By Joseph Robertia
Stepping into the Peninsula Athletic Club, gym members are greeted daily from behind the counter by the smiling face of a retired military veteran named Nick, and a few who get too close even get their faces licked.
“He really likes coming to work and greeting people,” said Becky Marino, the gym manager who, since February, has owned Nick, a large, fit, 8-year-old, black-and-tan German shepherd.
Marino’s canine companion wasn’t always an athletic club ambassador, though. Nick recently retired from serving his country for the past five years by using his nose to find explosives while working as a bomb-detecting dog for the Transportation Security Administration.
“Due to security issues they don’t tell you a lot, but they said the dogs indicate when they’ve had enough and Nick was showing signs he wasn’t interested anymore,” Marino said.
Nick was sent back to Lackland Air Force Base in San Antonio, where he was initially trained at the Department of Defense’s Military Working Dog School. There he used his still-sharp skills to help train up-and-coming pups to follow in his paw steps, but once done with that task he was ready for retirement.
“He was still young and healthy, so he was put up for adoption, as happens with many dogs there when done with the service,” Marino said.
Marino had learned of this program two years ago while watching a news story on the
parents of a soldier who was killed in the line of duty while working with a canine partner.

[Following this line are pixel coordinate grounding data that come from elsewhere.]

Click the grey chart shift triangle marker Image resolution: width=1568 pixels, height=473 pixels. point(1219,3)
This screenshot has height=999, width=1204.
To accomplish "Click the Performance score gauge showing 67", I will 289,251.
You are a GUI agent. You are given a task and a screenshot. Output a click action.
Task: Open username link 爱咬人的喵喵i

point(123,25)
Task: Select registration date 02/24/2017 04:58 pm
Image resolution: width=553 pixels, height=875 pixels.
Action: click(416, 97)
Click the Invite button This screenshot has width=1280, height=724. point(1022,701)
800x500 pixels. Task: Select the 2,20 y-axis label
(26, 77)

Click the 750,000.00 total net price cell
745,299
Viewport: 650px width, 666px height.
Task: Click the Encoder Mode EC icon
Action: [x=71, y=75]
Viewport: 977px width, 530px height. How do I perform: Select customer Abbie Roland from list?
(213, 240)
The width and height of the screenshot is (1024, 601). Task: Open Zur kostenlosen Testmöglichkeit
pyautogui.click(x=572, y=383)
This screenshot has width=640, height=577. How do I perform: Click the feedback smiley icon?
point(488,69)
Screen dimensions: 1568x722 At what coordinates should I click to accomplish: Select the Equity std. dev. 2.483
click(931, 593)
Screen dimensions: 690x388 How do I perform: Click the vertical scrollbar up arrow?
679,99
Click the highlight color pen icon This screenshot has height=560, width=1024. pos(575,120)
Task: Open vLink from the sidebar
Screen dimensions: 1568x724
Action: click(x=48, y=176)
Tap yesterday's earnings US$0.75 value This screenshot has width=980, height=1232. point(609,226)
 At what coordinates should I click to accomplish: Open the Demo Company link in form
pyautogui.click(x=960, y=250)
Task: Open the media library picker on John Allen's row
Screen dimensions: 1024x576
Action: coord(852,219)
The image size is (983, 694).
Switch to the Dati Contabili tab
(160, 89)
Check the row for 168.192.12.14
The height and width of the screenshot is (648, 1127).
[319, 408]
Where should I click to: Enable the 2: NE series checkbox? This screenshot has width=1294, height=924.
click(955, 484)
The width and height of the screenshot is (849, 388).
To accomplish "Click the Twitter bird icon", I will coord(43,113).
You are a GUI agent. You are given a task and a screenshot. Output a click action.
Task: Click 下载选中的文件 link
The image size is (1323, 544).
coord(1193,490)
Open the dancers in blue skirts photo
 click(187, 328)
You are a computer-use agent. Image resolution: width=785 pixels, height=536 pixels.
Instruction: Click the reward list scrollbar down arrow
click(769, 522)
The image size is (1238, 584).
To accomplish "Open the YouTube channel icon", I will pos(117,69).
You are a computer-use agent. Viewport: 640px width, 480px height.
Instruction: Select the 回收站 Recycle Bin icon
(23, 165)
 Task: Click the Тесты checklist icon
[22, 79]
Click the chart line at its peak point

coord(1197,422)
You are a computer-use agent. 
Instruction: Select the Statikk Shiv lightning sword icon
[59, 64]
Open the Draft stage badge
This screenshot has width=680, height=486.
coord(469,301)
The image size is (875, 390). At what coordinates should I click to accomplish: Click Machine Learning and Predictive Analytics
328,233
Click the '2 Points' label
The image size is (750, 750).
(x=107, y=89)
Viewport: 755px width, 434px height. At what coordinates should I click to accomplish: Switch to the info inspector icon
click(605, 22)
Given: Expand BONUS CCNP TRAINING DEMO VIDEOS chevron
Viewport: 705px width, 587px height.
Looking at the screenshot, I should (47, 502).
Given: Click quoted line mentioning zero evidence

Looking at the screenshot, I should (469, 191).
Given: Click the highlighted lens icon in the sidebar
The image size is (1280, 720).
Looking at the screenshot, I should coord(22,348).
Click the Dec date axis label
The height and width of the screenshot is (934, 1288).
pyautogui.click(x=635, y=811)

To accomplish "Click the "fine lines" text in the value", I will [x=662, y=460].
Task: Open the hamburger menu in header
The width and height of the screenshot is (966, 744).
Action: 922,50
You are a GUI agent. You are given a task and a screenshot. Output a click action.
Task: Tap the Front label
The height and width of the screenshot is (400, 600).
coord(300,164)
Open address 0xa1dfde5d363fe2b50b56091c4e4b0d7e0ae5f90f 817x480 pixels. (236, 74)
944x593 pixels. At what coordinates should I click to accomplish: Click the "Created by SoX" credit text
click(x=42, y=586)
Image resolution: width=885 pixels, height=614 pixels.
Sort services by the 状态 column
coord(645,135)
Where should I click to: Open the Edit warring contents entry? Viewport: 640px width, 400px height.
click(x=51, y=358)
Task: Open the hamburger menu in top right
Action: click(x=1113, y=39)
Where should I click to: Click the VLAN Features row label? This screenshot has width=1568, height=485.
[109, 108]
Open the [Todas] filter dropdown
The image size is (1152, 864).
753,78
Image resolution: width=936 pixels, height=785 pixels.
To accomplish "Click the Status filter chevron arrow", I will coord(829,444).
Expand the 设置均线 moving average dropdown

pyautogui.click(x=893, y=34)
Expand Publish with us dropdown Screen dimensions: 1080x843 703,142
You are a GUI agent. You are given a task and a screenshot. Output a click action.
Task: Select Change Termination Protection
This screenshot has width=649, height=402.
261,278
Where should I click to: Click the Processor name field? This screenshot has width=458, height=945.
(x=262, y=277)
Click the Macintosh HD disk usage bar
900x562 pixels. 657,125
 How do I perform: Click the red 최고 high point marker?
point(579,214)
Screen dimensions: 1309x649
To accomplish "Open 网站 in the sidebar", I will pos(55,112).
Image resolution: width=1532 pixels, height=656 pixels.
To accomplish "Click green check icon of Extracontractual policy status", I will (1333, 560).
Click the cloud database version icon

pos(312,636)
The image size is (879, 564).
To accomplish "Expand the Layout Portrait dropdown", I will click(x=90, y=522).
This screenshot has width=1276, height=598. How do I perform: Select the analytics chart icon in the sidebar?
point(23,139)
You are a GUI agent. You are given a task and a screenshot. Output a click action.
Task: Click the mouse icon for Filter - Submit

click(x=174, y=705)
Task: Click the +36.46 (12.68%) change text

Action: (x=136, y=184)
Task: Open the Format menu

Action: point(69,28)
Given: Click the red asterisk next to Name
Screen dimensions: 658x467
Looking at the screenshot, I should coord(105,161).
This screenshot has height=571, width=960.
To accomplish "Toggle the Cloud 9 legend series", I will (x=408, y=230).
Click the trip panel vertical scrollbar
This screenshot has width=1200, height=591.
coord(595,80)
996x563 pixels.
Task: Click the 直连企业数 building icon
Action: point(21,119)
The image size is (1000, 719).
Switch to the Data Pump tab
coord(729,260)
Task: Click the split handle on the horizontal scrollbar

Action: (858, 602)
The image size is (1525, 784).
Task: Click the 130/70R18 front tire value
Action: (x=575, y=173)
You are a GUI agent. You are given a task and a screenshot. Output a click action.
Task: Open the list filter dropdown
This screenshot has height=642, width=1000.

His shepherd survived.
“That story on them trying to adopt that dog is what really started us on this,” Marino said. “My son, Matt Bullis, is in the National Guard, and it got me thinking about if that had been him. I would want to make sure the dog ended up somewhere good.”
In addition, her boyfriend, Mike Northcutt, served in the U.S. Coast Guard, the Army, and the Army National Guard, in a military career spanning from 1980 to 1992. His father had also worked with a shepherd as a military police officer in the post-World War II era.
“With Mike being a veteran, we wanted to help another vet, and this seemed like a good way,” Marino said.
Following a link from the news program’s website, they were directed to the Lackland Air
Force Base’s Military Working Dog page, and in 2010 they began the process of adopting one of the dogs.
“It was an extensive application with 11 pages of paperwork,” she said. “They want to make sure these dogs are going to good homes.”
Marino filed her way through the official procedures, but after months of formalities, and just as they were getting close to finalizing the adoption process, a family tragedy struck. Her 22-year-old daughter, Brittney, was diagnosed with ovarian cancer. Everything was put on hold with adopting a dog until she got well.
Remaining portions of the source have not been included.